Let's take two 8-thread capable parts, Bulldozer and Sandy Bridge.
With Bulldozer you get 8 fast cores (to OS).
With Sandy Bridge you get 4 very fast cores but only if you do not have more that 4 threads and you get 4 slow cores. If you have more than 4 threads the very fast cores drop in performance.
If you run only 1 thread in the system (amongst some more really minor threads of course) than it will be definately faster on Sandy Bridge if it is integer only and likly faster on Bulldozer if it heavily uses floating point.
Now to make all this even more complex: IPC is defined by instructions per clock. As Bulldozer cores will be clocked very high (~40% higher clock than Phenom) they need longer pipelines. These longer pipelines will take more time if they stall. That both together reduces even the IPC but increases performance. Weired not?
And to make the confusion complete, Bulldozer has changed number of superscalarity and abilities. IPC for integer drops since float IPC increases (per half module). However to make it complete: The IPC/pipeline heavily increases for integer as well as for float.
So question about IPC is just wrong. It is wrong because of multi-core (a two core CPU with high IPC is beaten by a 4 core with lower IPC), because of Hyper Threading (where IPC is dependend on if it is measured at which core and under what condition) and in future because of "module technology" where it is even unclear to which IPC relates to (to core or module).
You could only resolve this if you define IPC as instruction per clock for whole CPU. But then it is meaningless either since adding two more cores increases IPC.

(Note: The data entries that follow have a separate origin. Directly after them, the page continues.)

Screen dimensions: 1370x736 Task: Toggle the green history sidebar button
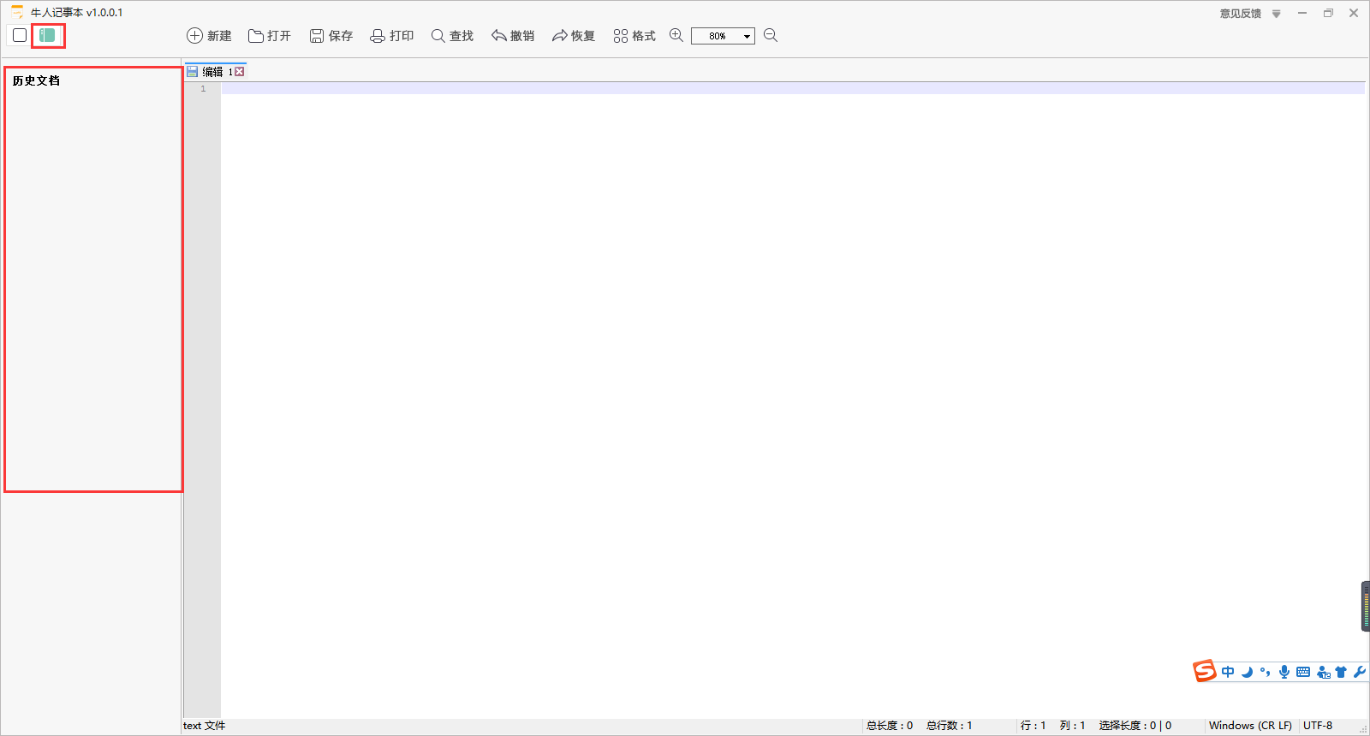[48, 35]
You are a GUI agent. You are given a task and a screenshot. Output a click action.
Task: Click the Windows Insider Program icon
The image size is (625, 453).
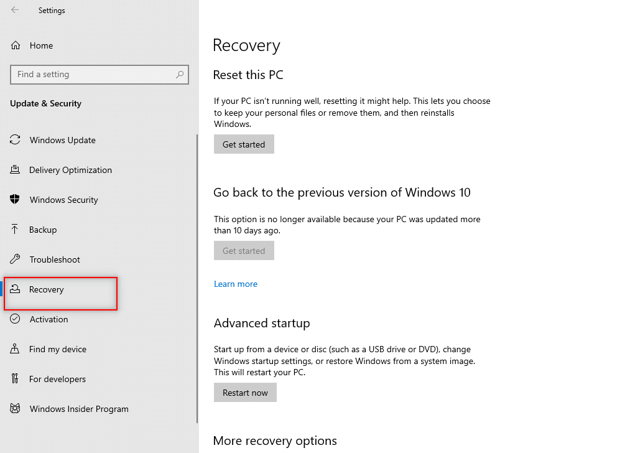click(x=15, y=408)
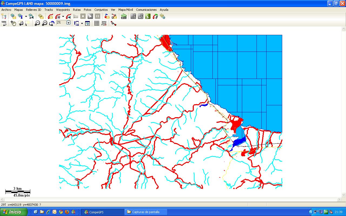The height and width of the screenshot is (216, 346).
Task: Open a track file from the toolbar
Action: click(x=50, y=16)
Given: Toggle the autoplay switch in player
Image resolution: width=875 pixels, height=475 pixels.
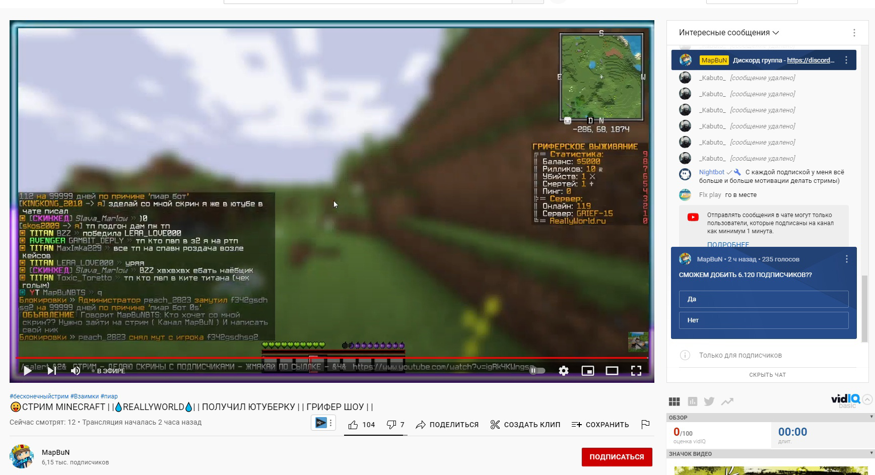Looking at the screenshot, I should click(537, 371).
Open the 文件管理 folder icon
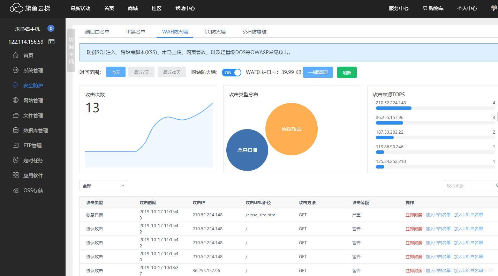The height and width of the screenshot is (276, 498). [16, 115]
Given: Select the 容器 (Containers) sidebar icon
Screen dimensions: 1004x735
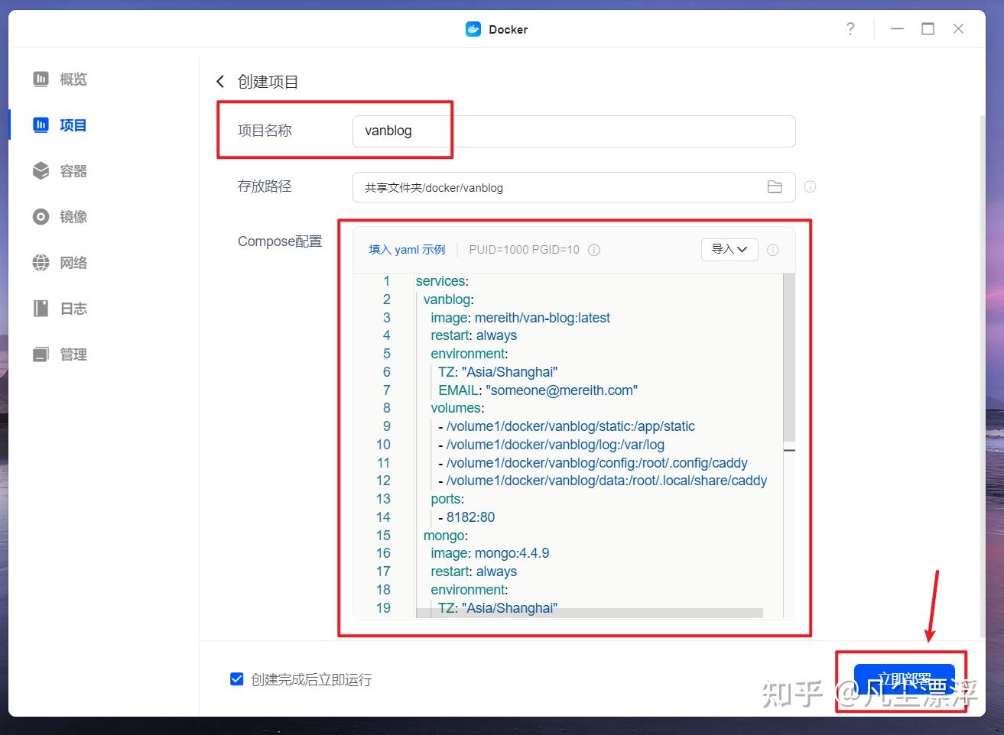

There is one totally dominant parameter for CPU today and even more in the future and that is number of cores.
Why?
You compare two CPUs with different clocks? Hardly to get any 10% difference.
You compare two CPUs with different "IPC"? Hardly to get any 10% difference.
You compare two CPUs with different core count? Easy to get 50%-100% difference.
With a new process technology, e.g. with the step from 45 nm to 32 nm you could get the following:
10% more clock and 10% more IPC/core or
Double the core count.
The above is just the difference between what Intel and AMD did. Intel's Sandy Bridge takes the first option and delivers only slightly performance to previous generation. AMD follows the second path and delivers ~80% of performance gain.